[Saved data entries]

----

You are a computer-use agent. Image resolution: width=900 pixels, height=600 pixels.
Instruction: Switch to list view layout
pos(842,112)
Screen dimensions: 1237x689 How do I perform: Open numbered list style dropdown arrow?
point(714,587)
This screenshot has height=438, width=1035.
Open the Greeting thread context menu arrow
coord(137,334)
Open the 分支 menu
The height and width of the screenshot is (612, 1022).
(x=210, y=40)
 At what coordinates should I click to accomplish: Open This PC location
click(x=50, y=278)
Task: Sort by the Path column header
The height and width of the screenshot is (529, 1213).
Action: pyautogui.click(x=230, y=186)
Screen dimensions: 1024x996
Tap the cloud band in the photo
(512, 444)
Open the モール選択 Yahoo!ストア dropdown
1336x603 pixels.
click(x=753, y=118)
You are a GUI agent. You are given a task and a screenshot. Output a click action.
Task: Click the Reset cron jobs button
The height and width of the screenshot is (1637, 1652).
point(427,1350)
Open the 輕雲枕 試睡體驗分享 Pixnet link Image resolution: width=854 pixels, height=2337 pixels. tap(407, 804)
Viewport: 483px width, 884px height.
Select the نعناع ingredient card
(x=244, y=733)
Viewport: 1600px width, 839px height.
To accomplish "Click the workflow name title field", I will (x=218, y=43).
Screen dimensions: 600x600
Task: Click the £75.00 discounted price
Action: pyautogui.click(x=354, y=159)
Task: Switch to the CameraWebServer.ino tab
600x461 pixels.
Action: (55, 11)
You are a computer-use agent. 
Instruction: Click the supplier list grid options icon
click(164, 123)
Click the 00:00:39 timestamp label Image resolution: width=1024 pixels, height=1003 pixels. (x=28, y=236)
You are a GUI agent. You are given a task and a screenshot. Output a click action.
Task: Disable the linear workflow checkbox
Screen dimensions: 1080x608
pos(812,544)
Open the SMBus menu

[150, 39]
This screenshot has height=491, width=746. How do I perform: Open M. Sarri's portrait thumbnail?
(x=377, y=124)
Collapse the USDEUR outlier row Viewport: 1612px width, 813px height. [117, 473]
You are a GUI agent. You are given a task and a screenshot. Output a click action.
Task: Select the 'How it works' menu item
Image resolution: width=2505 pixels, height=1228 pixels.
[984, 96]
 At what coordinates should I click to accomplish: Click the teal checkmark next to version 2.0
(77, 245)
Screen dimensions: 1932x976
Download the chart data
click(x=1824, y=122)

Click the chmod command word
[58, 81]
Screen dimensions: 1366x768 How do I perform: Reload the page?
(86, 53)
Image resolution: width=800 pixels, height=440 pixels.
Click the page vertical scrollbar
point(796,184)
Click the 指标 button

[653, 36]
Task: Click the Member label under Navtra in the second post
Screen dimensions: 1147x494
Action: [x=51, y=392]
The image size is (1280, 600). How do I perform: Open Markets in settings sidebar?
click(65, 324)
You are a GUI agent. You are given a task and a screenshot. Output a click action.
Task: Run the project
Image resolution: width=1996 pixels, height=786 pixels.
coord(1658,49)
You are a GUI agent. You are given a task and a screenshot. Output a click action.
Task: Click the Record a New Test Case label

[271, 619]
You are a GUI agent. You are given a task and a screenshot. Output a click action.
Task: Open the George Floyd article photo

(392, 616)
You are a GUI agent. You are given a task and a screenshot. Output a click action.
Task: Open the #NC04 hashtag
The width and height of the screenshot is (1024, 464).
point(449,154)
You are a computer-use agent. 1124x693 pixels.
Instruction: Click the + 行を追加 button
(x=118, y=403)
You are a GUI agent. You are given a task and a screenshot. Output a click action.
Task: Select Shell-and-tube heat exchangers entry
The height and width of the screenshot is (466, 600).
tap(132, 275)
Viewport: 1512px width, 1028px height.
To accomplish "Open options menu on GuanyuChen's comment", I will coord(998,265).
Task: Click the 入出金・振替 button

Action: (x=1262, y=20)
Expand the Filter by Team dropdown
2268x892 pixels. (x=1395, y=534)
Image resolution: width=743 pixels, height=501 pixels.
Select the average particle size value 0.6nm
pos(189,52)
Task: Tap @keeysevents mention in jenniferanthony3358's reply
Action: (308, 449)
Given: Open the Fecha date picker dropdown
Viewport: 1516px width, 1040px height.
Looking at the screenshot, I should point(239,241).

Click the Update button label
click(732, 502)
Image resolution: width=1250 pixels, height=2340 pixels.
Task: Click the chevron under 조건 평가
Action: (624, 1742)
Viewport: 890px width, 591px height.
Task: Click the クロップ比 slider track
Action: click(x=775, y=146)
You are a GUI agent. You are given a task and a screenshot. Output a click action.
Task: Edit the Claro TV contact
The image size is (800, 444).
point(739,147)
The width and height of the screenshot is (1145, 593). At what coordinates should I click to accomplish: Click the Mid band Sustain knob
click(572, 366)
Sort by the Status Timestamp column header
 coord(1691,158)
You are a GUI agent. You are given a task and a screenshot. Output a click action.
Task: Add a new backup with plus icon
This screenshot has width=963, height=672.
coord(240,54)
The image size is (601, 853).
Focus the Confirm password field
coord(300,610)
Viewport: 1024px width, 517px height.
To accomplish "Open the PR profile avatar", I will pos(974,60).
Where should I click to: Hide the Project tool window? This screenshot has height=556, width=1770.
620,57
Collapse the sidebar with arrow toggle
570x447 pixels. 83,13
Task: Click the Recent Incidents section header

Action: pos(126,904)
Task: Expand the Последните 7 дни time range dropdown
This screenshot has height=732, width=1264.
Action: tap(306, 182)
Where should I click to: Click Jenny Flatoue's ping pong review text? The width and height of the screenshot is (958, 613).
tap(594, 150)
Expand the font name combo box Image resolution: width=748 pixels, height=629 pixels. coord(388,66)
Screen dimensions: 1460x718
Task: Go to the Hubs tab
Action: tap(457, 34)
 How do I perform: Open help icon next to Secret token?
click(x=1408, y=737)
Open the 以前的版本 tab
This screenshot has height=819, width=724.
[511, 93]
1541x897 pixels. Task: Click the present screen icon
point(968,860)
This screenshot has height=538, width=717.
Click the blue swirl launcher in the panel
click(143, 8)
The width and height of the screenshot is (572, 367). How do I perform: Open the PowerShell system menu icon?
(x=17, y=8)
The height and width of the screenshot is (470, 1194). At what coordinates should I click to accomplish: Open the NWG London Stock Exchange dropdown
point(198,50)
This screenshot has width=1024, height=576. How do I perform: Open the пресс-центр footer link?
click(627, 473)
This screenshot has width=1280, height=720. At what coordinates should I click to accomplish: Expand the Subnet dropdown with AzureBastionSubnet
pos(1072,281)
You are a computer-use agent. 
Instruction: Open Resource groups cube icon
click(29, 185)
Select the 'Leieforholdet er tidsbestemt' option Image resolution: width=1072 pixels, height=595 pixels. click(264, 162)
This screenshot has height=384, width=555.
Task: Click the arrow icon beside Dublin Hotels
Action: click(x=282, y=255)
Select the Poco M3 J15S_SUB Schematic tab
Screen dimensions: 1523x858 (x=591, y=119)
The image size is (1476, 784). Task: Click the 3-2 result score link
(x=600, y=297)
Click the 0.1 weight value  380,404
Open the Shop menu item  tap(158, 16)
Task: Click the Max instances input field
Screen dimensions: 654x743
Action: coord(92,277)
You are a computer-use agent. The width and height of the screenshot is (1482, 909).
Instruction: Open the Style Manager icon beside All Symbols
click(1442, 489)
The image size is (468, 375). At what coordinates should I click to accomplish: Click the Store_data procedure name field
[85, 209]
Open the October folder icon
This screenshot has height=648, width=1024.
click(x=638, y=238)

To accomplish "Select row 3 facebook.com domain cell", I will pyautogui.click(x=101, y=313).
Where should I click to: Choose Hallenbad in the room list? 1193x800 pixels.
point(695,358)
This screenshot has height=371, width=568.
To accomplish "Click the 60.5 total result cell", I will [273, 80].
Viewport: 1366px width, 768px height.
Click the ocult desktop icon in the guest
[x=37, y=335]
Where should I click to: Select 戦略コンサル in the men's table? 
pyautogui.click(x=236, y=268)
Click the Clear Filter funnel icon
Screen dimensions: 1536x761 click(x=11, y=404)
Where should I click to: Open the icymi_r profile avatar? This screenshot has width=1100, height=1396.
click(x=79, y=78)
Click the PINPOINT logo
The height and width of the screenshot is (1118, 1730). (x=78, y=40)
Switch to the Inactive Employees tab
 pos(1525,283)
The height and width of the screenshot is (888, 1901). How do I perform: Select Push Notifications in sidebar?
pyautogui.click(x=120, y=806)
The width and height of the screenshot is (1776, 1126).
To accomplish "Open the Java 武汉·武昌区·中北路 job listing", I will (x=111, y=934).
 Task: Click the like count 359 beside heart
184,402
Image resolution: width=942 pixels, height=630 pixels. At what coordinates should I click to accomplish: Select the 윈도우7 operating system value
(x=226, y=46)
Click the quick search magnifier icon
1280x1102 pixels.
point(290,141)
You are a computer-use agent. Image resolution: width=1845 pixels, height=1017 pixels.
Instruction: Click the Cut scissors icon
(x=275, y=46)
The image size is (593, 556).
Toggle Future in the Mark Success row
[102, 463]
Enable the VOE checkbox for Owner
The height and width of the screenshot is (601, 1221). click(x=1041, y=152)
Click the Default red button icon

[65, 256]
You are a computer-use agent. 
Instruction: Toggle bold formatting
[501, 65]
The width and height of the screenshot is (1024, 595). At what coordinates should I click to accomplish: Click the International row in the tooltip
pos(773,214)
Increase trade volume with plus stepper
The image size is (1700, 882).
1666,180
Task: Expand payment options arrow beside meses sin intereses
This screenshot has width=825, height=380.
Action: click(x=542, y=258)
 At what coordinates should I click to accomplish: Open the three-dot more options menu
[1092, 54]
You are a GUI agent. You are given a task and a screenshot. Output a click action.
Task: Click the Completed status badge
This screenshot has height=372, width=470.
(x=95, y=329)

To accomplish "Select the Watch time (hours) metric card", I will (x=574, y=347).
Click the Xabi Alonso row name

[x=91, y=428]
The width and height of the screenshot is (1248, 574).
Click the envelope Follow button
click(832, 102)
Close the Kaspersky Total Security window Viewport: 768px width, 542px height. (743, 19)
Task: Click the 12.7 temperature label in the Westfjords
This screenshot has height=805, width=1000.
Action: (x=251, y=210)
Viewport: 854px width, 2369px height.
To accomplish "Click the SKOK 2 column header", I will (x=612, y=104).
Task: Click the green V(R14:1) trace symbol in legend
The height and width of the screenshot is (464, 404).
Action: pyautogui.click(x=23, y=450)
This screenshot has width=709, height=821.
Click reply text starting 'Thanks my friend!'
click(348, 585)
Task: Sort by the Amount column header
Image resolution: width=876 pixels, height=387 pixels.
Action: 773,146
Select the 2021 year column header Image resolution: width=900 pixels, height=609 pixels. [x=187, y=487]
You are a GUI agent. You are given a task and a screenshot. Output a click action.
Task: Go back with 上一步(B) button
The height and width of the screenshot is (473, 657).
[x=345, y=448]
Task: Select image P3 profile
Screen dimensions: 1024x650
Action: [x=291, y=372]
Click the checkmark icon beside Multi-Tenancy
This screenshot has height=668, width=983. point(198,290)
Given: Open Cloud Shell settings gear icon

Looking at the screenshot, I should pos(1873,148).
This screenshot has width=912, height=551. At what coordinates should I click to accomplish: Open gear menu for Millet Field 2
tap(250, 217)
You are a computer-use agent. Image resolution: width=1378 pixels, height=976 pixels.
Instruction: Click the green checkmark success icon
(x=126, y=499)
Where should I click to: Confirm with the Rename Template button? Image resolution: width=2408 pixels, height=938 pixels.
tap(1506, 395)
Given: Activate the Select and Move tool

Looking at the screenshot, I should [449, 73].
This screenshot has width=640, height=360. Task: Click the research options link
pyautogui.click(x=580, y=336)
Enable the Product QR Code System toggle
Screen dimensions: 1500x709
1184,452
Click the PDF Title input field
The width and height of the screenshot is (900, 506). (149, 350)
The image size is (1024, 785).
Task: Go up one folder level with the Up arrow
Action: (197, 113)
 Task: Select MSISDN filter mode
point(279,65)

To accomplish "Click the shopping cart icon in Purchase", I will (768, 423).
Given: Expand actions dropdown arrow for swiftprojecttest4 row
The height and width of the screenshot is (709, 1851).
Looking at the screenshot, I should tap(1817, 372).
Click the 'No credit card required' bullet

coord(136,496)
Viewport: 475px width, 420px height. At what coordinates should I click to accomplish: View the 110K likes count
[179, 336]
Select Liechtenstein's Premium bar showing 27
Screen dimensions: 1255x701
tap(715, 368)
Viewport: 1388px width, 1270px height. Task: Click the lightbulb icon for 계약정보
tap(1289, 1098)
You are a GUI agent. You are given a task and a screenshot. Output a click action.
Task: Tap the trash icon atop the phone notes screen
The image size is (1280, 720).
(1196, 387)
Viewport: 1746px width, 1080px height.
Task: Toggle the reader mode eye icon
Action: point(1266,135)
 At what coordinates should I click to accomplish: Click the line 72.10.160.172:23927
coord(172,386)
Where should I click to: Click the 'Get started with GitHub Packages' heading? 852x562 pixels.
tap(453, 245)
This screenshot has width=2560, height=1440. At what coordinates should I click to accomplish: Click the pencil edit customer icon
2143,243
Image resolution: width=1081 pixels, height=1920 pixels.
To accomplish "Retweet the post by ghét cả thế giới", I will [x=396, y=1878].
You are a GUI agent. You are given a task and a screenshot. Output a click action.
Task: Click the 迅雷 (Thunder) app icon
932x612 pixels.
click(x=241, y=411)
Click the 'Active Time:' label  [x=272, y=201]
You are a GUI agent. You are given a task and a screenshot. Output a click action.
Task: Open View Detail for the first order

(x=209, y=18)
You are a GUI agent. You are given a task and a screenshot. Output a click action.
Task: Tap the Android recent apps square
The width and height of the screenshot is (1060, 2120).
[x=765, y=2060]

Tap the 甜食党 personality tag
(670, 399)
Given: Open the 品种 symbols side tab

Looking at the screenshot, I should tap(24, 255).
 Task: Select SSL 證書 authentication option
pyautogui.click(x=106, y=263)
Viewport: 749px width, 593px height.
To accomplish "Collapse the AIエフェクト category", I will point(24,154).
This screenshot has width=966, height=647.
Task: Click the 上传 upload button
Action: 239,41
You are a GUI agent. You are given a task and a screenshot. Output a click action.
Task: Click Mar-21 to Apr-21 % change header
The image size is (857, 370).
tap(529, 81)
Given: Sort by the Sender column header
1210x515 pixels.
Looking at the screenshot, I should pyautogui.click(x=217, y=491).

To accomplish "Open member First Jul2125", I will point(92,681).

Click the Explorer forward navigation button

----

### Problem to solve
Set down the lines from the one with "Task: Click Mar-21 to Apr-21 % change header" through the end of the data above. Keep each exactly as written and add no other line.

### Answer space
Task: Click Mar-21 to Apr-21 % change header
The image size is (857, 370).
tap(529, 81)
Given: Sort by the Sender column header
1210x515 pixels.
Looking at the screenshot, I should pyautogui.click(x=217, y=491).

To accomplish "Open member First Jul2125", I will point(92,681).

Click the Explorer forward navigation button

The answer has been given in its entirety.